Records supplied:
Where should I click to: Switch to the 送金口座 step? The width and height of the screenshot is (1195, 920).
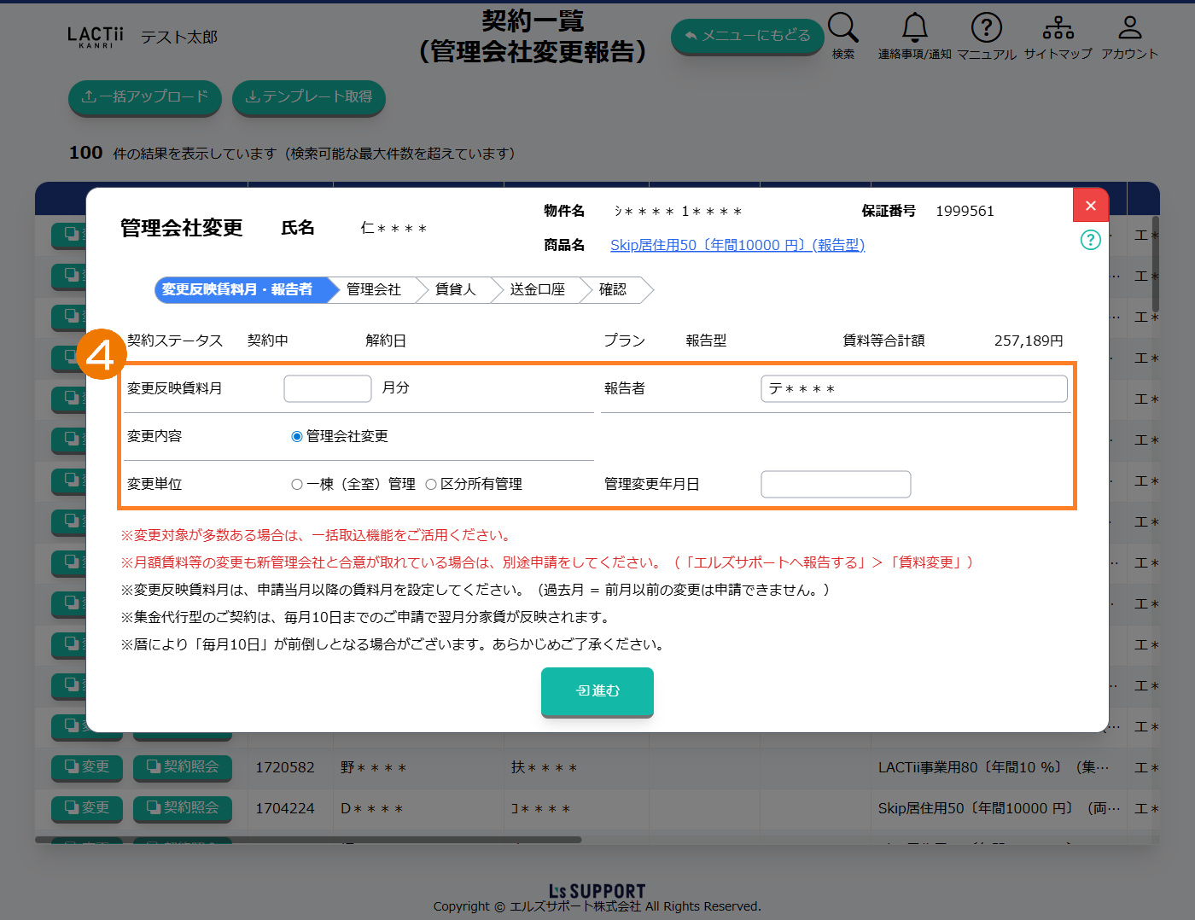click(x=537, y=290)
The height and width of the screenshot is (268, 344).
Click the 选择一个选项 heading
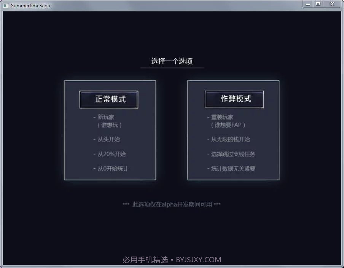pos(172,61)
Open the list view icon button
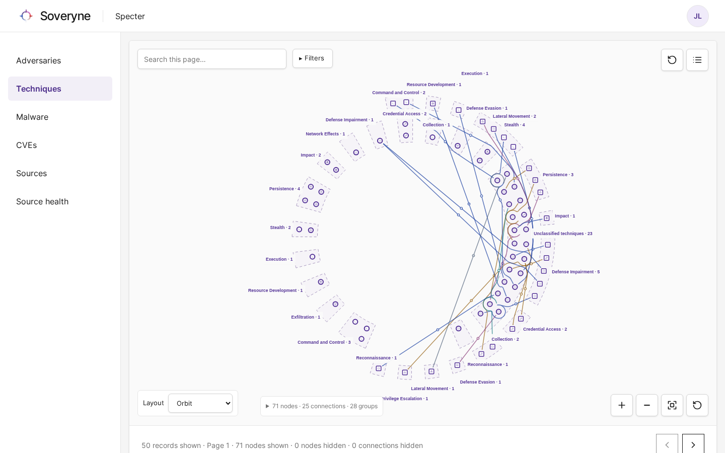 pyautogui.click(x=697, y=60)
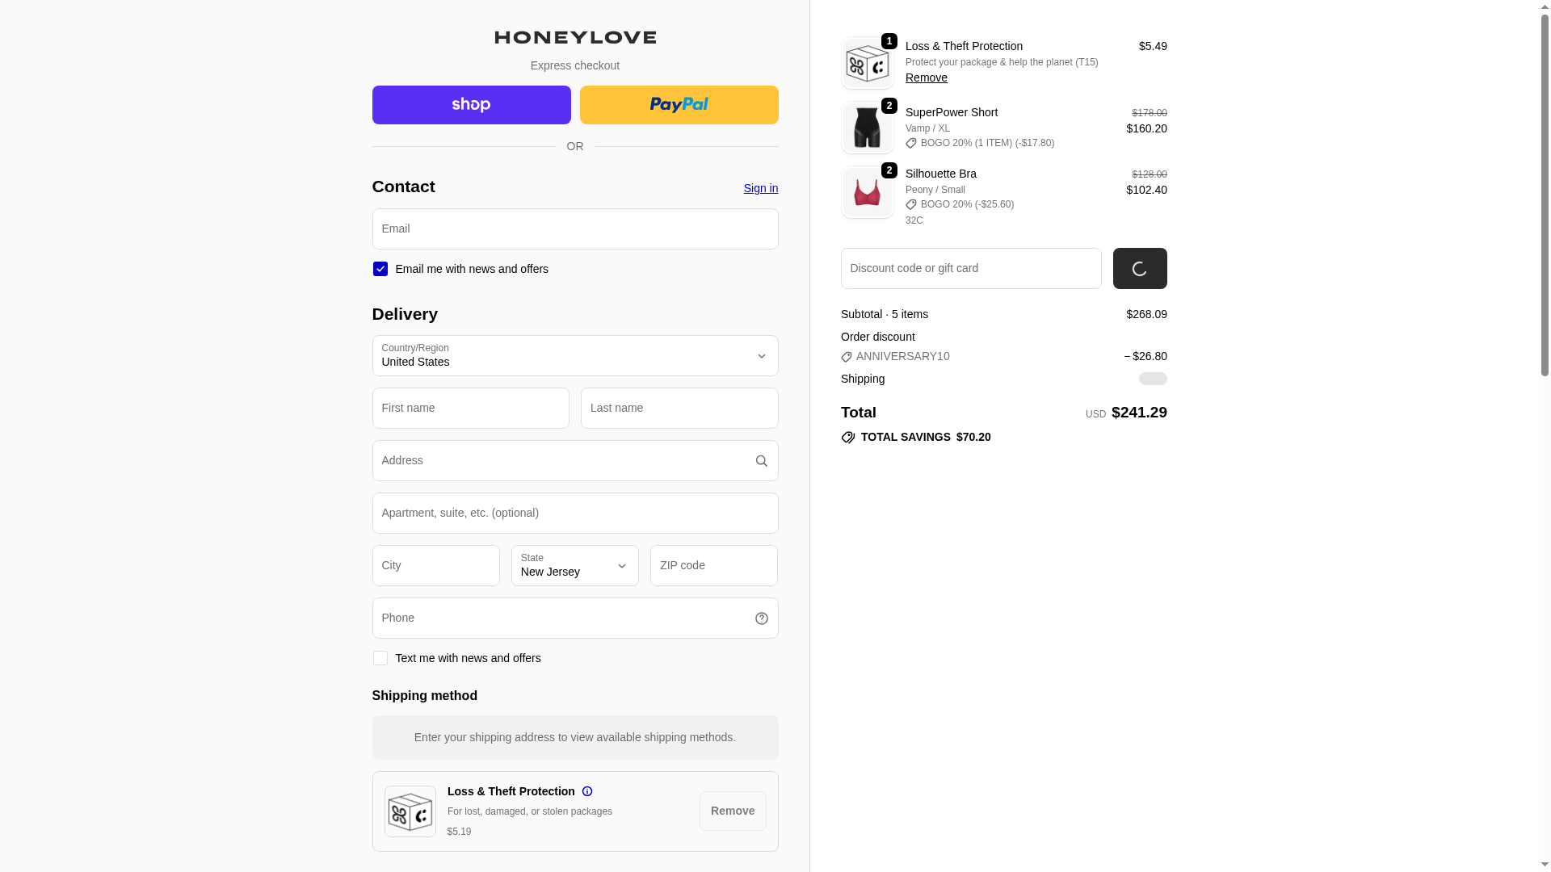Pay with Shop Pay express checkout

pos(472,105)
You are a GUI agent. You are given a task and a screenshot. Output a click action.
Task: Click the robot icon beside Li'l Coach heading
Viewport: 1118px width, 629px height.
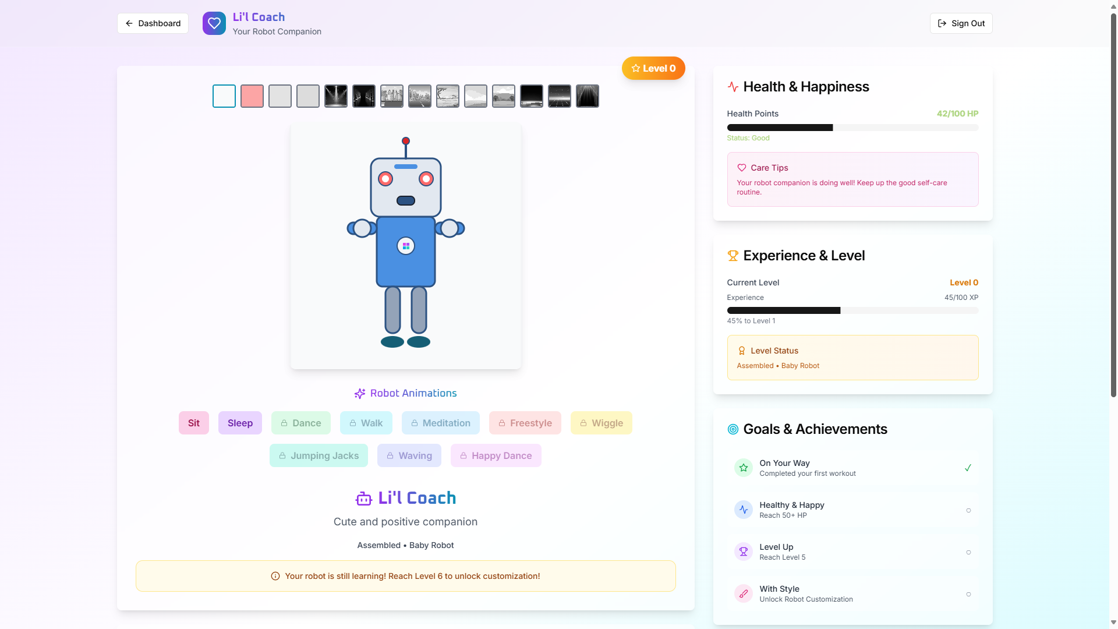(364, 499)
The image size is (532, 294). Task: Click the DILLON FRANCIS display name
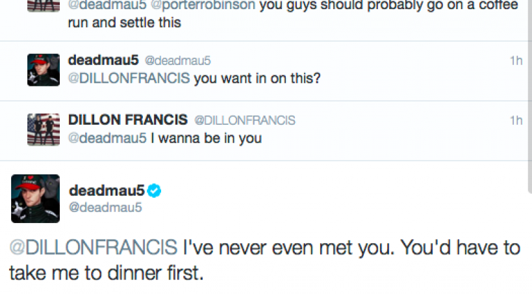point(127,120)
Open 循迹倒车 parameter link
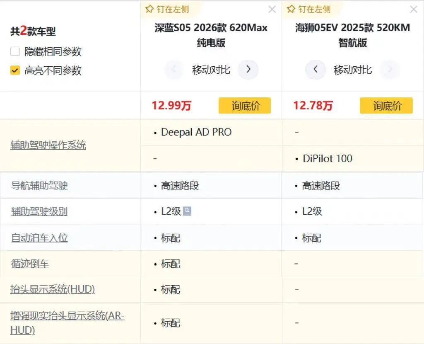Image resolution: width=424 pixels, height=344 pixels. pyautogui.click(x=30, y=264)
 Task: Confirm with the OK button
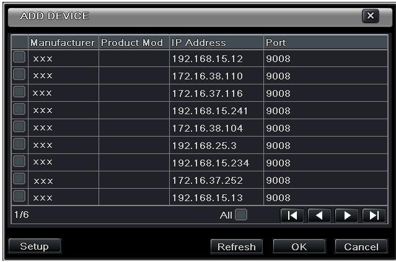[x=299, y=246]
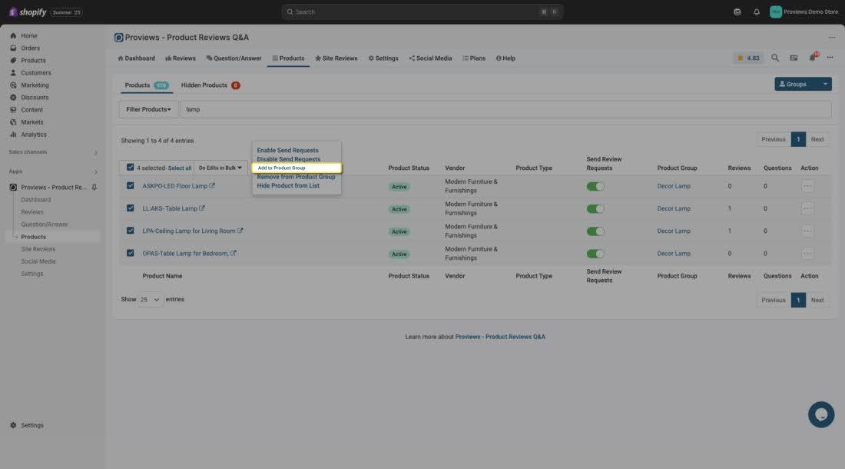Click the bell icon with red badge
The width and height of the screenshot is (845, 469).
(x=813, y=58)
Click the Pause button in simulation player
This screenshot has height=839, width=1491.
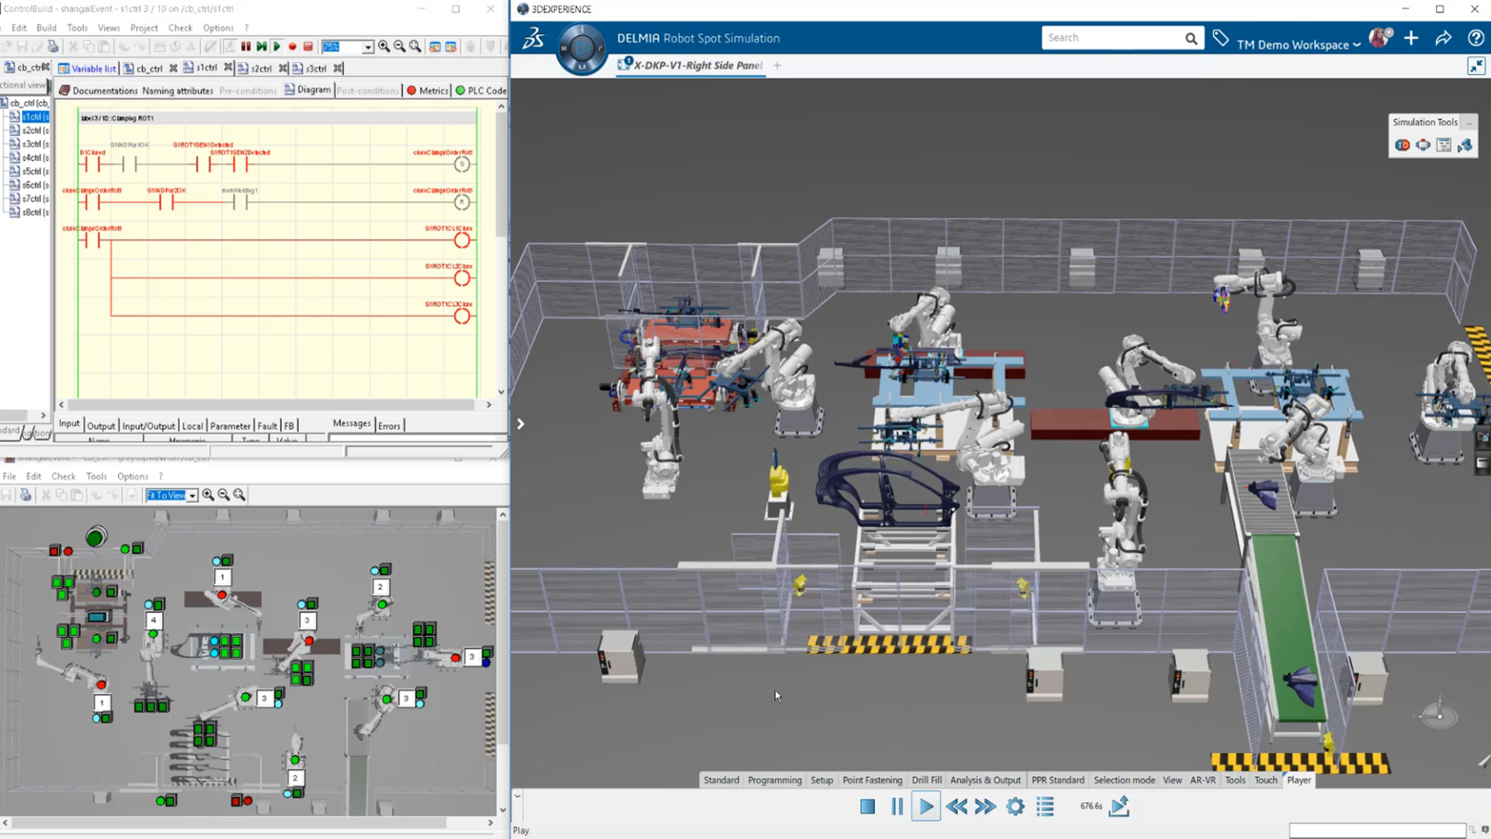(x=896, y=806)
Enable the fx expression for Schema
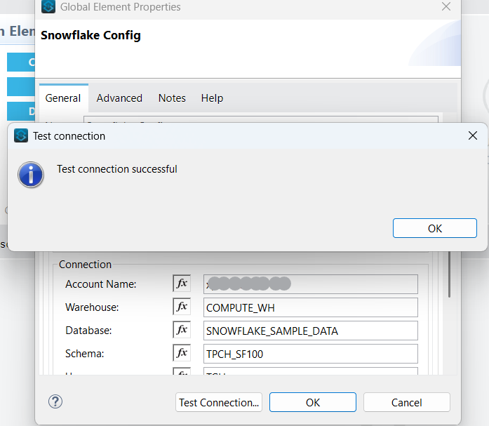The height and width of the screenshot is (426, 489). 182,353
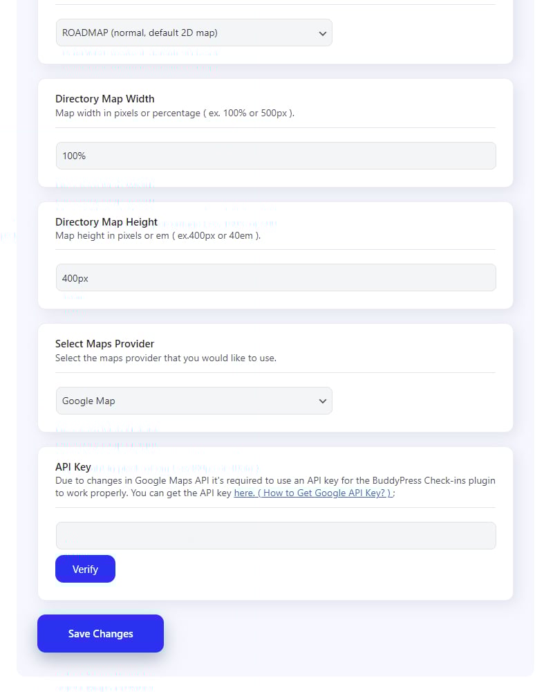Open the ROADMAP map type dropdown

pos(187,33)
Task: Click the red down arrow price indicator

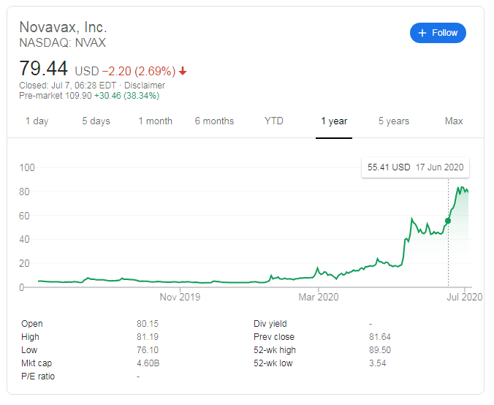Action: coord(183,71)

Written problem: Copy every line of the data above that contains the word "heading", matching case exactly.

Written response:
Click the 选择一个选项 heading
Task: Click the robot icon beside Li'l Coach heading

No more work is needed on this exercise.